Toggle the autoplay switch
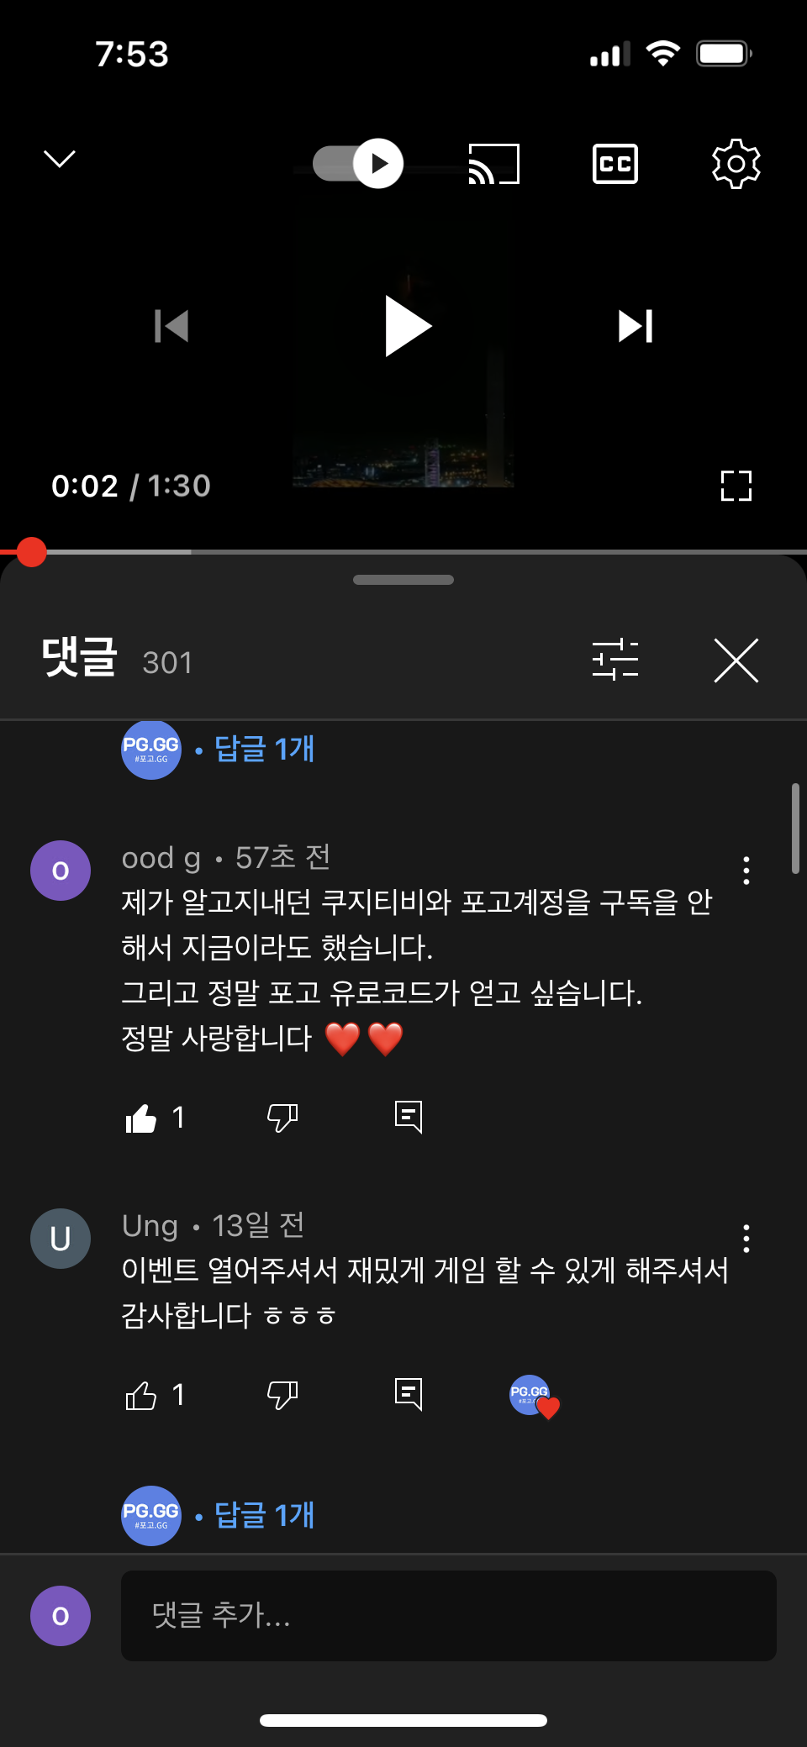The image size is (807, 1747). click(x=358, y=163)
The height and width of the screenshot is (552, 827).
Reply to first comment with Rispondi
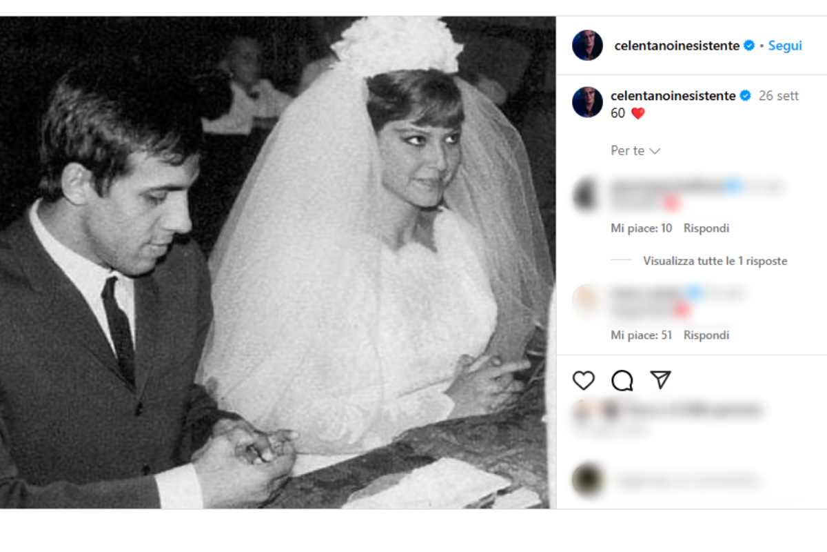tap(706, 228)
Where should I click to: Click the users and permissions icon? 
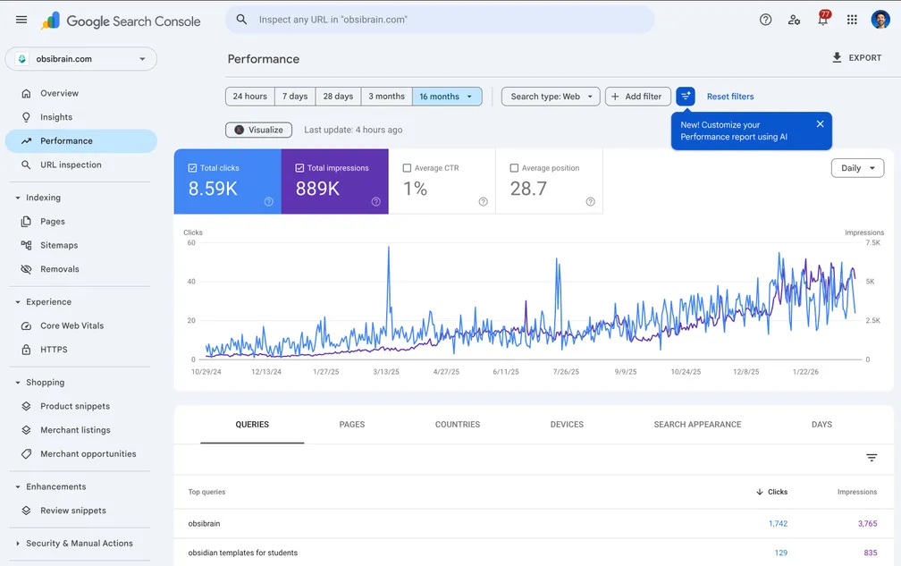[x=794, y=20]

+++

Take the line containing "Where should I" and every line after it through the end of the data, and write them out exactly, with no pictures.

**Solution to this exercise**
Where should I click to: Click the users and permissions icon? 
[x=794, y=20]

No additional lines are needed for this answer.